Et Laurence Dorne de poursuivre : ‘’L’utilisation de ces visières protège des projections sur les yeux (points d’entrée du virus Covid-19), mais aussi sur le masque. Ces écrans sont donc complémentaires du port de masque bien qu’il ne soit pas recommandé de les porter seuls’’.
Ces visières ‘’très haute visibilité’’ ont été possible grâce aux outils numériques de découpe laser qui produisent des modèles que les imprimantes 3D classiques utilisées par les makers ne permettaient pas, et à la capacité de SoFAB de pouvoir mettre à disposition des matières premières difficiles à trouver en cette période.

Une collaboration qu’il faut pérenniser

La pandémie a mis en évidence la capacité de l’impression 3D à apporter une réponse rapide et locale aux besoins. Ainsi d’autres protections d’urgence ont été produites : poignées de portes adaptées, valves de respirateur, valves pour adapter les masques Décathlon, écouvillons, distributeur de solution hydro alcoolique, etc.

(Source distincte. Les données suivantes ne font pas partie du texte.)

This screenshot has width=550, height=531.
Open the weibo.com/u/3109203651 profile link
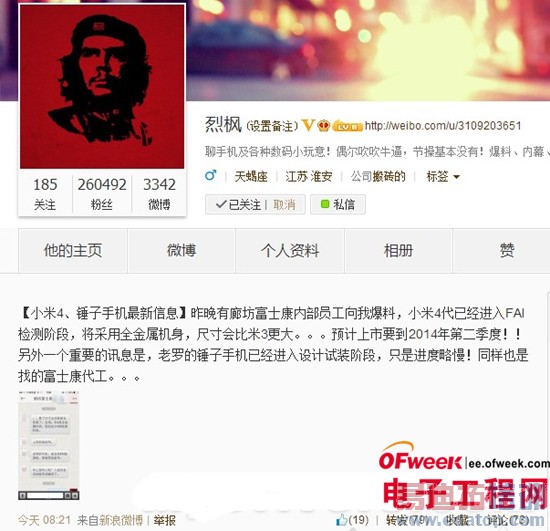coord(443,126)
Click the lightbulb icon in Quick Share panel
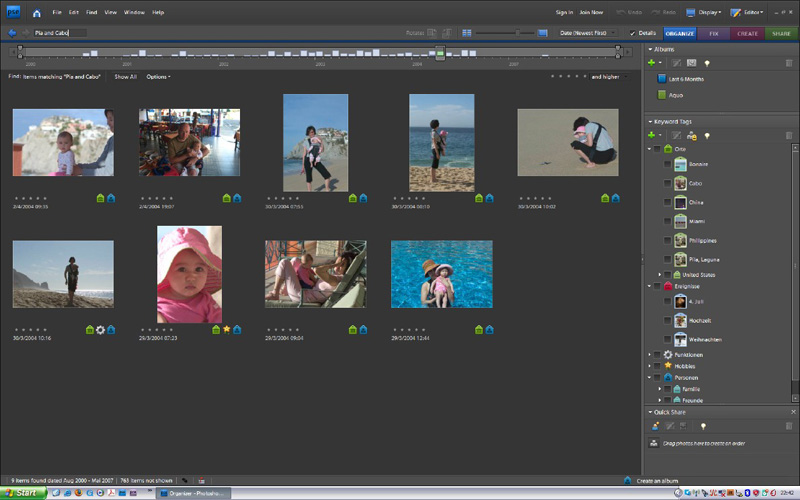800x500 pixels. click(x=702, y=426)
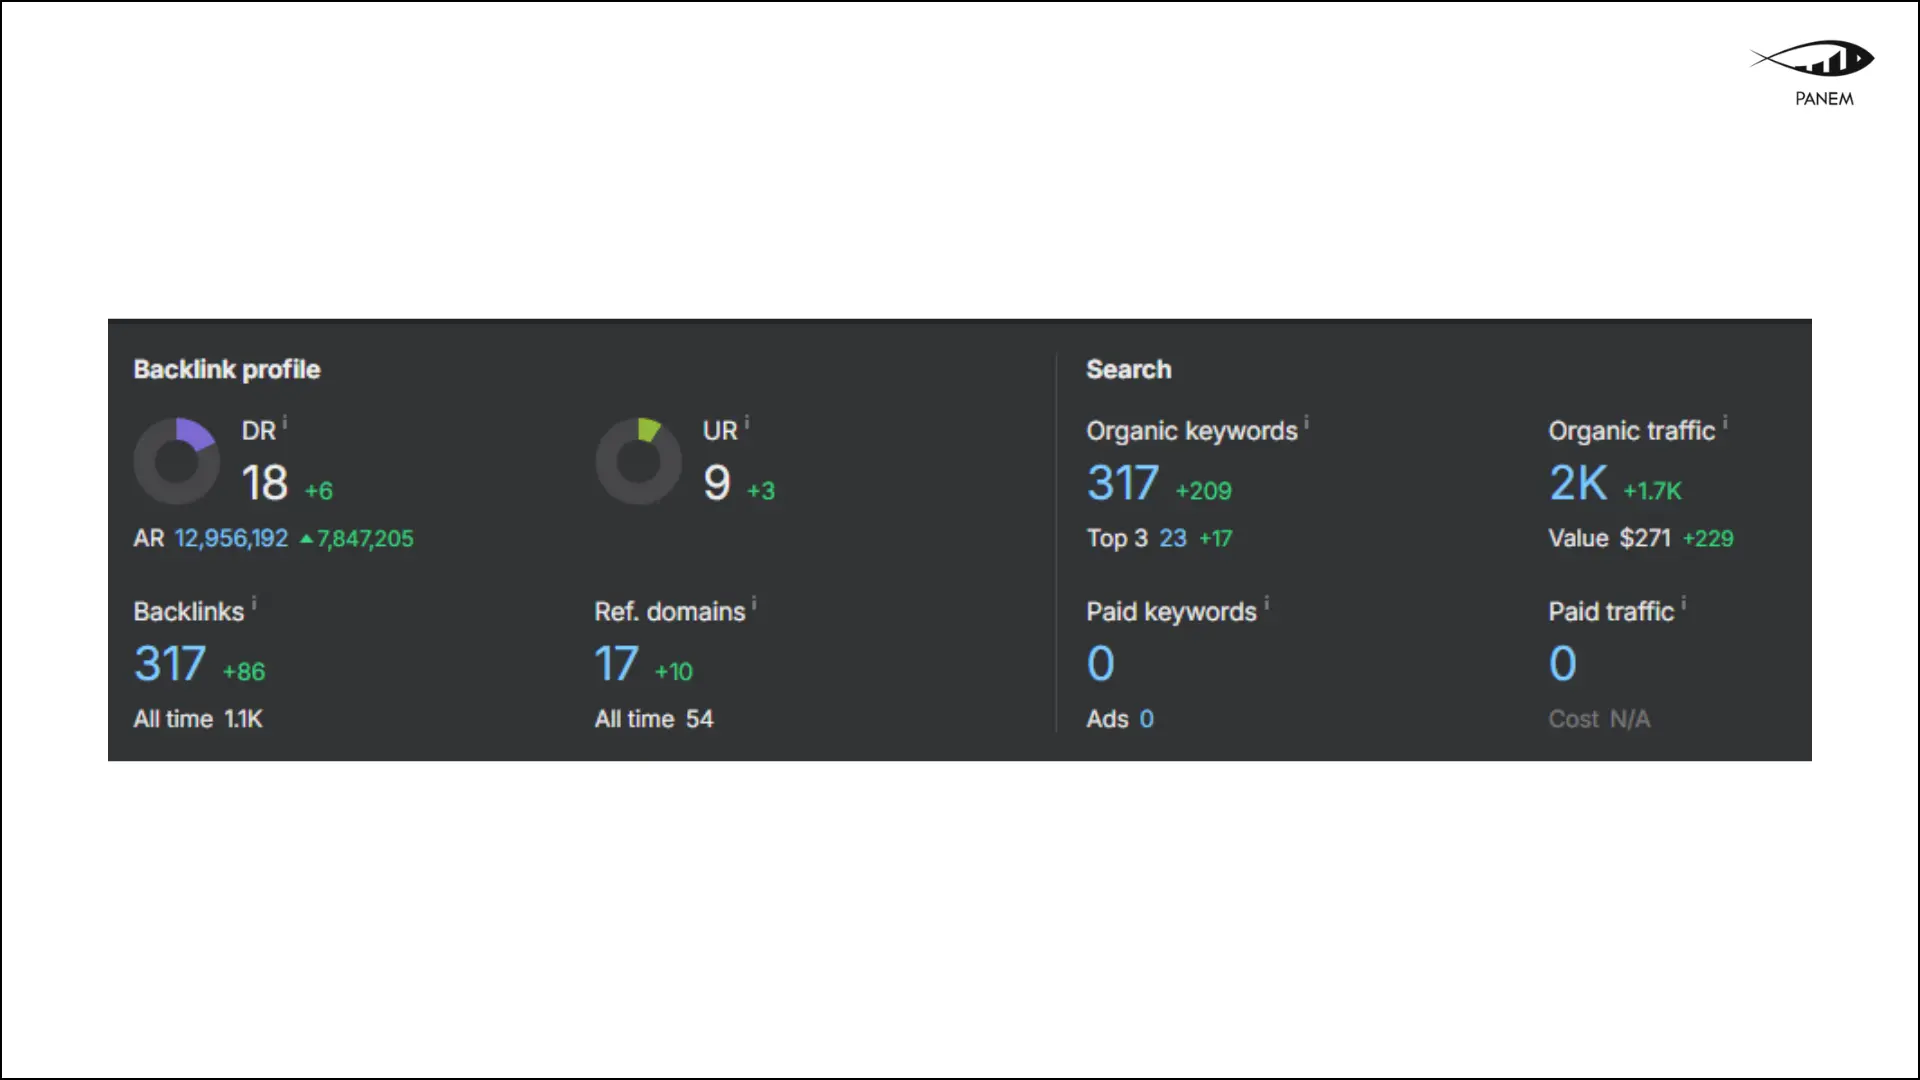Click the Paid traffic info icon
1920x1080 pixels.
click(x=1684, y=603)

Cette situation d’urgence a permis de renforcer les liens entre les makers locaux et le FabLab sophipolitain, de mettre en lumière l’expertise commune développée, et d’entrevoir de nouvelles possibilités de collaborations entre les différents acteurs du territoire, avec SoFAB en position de facilitateur.
C’est le cas des professionnels de santé qui souhaitent poursuivre cette collaboration et c’est dans cette optique qu’une délégation des 4 hôpitaux azuréens, CHU Nice, CH Cannes, CH Antibes et CH Grasse, s’est rendue mercredi 3 juin à SoFAB, dans les locaux de l’école Polytech’ Nice Sophia, pour visiter la plateforme de prototypage et échanger avec les bénévoles et les makers de Visière solidaire 06 sur la continuité de cette coopération.  
‘’La collaboration avec la communauté des makers et SoFAB a permis de participer au plan de la reprise d’activité sur le volet chirurgical au sens large et de garantir la sécurité des opérations urgentes pendant la période de confinement Covid’’ souligne Frédéric Maranski, adjoint au directeur des moyens opérationnels au Centre Hospitalier de Cannes. ‘’Par ailleurs, l’intérêt de travailler avec des ingénieurs nous a permis d’aborder au travers d’expressions de besoins l’étude et la fabrication des outils qui seront nécessaires pour intégrer ce risque au quotidien dans le futur’’.
Maintenant que l’urgence est passée, il reste à pérenniser cette l’entraide et cette solidarité qui se sont spontanément mises en place durant la crise sanitaire.